* **Exercise**
Copy the lines below from the line with "Screen dimensions: 490x301" to the line with "(x=377, y=131)", both included and with the requests kept. Add 46 to every click coordinate in the answers, and output only those lines.

* **Supplied data**
>> begin
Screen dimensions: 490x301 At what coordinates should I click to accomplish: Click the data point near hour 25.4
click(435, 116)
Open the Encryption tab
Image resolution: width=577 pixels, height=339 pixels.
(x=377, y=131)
>> end
>> begin
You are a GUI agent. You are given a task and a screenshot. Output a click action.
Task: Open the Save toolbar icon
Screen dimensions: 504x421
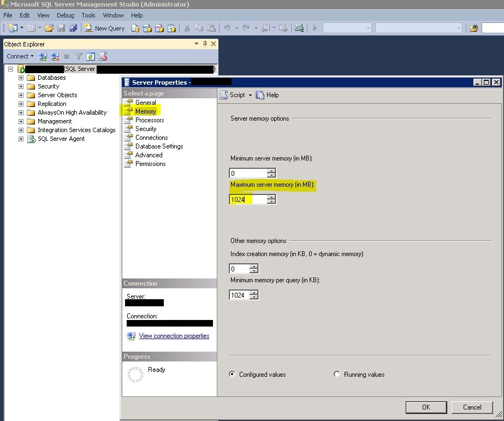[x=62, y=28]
>> end
>> begin
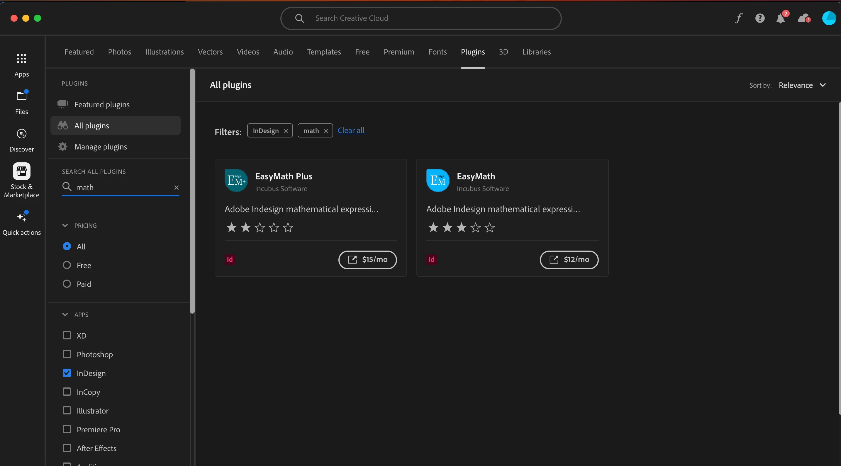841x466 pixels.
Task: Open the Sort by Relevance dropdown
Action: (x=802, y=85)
>> end
* **Finished exercise**
Screen dimensions: 490x301 At what coordinates should I click to accomplish: Click the data point near hour 25.4
click(481, 162)
Open the Encryption tab
Image resolution: width=577 pixels, height=339 pixels.
(x=423, y=177)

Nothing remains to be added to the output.